[The task]:
Down to the last line, repeat the data below exactly.

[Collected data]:
::::

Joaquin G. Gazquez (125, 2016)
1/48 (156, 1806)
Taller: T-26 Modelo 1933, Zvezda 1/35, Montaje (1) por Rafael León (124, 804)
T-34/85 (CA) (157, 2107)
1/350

::::

[Solution to the problem]:
Joaquin G. Gazquez (125, 2016)
1/48 (156, 1806)
Taller: T-26 Modelo 1933, Zvezda 1/35, Montaje (1) por Rafael León (124, 804)
T-34/85 (CA) (157, 2107)
1/350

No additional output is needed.